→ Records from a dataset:
*** Begin section ***

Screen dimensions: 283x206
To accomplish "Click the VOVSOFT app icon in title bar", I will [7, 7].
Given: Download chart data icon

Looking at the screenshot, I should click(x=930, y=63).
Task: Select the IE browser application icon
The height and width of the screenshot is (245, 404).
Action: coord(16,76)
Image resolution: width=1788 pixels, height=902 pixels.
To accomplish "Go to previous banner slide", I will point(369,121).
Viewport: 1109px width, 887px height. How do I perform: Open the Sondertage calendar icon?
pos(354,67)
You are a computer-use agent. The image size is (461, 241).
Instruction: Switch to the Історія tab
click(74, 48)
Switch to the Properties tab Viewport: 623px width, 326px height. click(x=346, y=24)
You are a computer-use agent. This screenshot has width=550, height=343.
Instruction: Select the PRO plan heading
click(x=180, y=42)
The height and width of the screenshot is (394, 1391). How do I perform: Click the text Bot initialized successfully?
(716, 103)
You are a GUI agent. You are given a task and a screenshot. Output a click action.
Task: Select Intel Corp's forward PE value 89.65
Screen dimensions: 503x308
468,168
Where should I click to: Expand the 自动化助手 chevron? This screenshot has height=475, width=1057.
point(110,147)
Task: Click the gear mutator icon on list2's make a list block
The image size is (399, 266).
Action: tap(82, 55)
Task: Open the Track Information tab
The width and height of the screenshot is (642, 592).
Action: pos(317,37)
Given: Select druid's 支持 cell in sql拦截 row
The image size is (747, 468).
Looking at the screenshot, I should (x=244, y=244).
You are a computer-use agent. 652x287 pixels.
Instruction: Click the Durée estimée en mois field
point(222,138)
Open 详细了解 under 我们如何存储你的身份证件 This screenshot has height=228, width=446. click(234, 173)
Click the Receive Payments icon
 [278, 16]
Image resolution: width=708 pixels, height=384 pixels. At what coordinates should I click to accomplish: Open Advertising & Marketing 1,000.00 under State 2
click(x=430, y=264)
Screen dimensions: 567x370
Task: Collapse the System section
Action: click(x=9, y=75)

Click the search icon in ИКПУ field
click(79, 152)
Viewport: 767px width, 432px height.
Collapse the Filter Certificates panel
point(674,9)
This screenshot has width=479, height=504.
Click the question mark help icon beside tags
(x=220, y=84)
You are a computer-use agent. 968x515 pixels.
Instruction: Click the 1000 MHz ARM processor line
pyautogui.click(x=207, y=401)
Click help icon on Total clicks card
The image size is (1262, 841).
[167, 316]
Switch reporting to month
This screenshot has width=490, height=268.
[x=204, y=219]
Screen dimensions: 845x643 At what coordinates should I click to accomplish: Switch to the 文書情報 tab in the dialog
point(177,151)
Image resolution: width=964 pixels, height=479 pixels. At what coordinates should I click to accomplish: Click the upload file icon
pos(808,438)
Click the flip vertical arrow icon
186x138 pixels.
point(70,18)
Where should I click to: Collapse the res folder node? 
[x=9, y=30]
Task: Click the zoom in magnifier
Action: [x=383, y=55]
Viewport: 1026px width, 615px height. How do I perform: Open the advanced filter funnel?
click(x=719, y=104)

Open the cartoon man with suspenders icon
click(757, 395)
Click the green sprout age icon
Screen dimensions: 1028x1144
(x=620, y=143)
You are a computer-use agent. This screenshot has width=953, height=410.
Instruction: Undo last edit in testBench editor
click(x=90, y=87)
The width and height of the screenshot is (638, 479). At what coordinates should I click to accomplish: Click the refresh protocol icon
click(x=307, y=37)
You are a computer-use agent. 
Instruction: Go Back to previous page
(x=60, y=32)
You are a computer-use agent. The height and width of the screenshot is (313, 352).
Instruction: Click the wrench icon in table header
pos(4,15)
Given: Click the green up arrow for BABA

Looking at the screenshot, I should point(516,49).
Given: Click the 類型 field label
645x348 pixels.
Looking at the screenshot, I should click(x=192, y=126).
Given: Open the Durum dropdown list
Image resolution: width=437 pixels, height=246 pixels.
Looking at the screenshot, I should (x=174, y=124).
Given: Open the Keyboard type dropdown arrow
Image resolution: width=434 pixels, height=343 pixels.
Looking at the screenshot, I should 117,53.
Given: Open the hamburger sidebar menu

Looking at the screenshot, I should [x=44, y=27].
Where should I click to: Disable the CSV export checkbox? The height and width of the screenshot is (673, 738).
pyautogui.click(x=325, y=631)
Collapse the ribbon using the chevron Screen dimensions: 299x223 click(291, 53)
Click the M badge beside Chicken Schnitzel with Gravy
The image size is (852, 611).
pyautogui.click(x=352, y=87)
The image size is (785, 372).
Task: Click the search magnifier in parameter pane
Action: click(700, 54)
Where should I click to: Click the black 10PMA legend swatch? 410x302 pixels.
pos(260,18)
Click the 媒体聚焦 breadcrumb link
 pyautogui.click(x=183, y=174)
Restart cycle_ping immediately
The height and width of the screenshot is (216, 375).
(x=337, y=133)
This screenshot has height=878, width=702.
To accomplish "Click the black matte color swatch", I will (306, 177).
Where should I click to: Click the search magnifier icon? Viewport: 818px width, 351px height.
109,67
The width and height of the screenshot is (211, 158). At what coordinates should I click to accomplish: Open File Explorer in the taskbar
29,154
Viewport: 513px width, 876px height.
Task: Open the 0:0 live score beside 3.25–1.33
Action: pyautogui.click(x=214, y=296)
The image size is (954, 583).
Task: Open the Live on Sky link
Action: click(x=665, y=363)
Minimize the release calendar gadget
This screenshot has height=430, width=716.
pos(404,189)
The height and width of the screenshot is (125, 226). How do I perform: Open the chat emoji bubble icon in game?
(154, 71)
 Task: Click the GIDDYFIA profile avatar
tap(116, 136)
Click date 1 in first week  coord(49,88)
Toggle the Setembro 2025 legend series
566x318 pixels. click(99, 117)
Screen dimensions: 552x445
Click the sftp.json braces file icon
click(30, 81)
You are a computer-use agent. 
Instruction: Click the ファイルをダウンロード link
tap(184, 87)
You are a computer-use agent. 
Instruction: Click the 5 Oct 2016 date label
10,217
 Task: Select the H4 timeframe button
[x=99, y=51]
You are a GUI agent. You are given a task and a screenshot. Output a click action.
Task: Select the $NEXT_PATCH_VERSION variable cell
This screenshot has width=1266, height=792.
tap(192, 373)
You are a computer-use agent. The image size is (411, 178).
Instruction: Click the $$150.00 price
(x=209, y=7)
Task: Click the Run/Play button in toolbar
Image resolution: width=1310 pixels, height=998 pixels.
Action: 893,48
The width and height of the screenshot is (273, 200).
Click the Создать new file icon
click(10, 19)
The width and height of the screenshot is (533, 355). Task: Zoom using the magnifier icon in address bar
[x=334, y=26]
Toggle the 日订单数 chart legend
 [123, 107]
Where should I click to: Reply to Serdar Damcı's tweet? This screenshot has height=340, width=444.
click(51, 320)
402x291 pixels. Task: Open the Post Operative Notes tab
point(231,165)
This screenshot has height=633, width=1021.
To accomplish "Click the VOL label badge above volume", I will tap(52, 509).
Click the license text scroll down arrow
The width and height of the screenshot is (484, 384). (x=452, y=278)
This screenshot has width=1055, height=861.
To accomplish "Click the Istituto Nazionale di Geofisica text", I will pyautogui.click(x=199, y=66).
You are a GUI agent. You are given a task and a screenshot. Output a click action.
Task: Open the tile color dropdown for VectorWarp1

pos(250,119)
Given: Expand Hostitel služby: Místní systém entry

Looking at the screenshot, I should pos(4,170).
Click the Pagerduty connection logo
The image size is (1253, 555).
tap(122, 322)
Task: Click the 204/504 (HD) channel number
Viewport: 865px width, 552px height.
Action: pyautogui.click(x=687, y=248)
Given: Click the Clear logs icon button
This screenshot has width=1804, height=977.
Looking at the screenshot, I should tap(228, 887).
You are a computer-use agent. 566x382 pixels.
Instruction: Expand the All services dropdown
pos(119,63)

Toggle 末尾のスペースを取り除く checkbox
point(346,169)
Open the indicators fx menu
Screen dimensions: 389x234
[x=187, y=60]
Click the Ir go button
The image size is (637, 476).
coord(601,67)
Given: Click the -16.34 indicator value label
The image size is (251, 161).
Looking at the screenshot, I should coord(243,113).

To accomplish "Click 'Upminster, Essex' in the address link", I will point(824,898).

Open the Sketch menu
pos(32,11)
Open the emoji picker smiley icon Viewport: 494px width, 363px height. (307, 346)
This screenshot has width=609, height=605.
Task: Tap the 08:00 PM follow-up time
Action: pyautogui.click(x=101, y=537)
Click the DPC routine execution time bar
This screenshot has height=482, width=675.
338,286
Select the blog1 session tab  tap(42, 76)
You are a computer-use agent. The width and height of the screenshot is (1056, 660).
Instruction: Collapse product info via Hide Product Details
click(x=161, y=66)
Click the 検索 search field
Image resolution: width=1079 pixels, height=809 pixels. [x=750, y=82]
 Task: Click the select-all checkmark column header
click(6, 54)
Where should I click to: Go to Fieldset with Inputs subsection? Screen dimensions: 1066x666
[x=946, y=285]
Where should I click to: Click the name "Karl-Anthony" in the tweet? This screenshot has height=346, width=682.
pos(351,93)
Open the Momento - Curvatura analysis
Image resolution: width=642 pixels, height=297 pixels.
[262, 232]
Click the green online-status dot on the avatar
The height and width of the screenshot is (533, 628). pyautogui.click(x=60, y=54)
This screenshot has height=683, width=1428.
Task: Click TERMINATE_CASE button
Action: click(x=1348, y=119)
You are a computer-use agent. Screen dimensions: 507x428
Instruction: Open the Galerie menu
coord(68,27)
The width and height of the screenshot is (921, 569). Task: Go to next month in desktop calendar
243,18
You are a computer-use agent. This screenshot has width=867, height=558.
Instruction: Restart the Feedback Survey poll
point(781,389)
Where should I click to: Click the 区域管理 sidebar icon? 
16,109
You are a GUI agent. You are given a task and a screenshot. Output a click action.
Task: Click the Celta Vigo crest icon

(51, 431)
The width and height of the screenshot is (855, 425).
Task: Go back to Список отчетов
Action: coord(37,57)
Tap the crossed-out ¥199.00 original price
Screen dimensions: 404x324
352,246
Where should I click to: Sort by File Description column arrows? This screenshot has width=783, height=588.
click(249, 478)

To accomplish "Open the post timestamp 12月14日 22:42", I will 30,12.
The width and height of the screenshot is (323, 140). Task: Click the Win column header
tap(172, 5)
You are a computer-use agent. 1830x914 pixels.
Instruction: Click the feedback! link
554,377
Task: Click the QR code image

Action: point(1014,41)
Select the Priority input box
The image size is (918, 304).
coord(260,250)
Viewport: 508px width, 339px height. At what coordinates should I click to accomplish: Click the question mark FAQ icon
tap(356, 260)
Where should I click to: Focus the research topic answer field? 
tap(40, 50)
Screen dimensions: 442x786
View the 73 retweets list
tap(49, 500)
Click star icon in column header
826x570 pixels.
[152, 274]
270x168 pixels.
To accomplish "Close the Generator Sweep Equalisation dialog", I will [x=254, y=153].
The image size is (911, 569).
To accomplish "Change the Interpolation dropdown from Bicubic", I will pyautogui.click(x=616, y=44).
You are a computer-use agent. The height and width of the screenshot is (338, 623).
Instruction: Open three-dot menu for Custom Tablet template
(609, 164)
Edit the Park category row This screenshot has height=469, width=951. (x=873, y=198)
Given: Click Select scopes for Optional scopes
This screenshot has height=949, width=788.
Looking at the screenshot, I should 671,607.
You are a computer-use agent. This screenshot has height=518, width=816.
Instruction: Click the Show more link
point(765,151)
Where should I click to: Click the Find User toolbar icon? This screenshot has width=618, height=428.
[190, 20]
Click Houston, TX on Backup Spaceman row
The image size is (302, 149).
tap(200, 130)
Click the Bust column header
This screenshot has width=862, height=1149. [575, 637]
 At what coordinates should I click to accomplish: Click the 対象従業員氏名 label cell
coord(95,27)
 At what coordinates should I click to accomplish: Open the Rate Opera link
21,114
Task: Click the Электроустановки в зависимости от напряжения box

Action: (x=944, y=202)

*** End section ***

→ WHAT THE TASK REQUIRES:
The count of lines above that include the string "badge" is the sole expected answer.

→ SOLVED PROBLEM:
2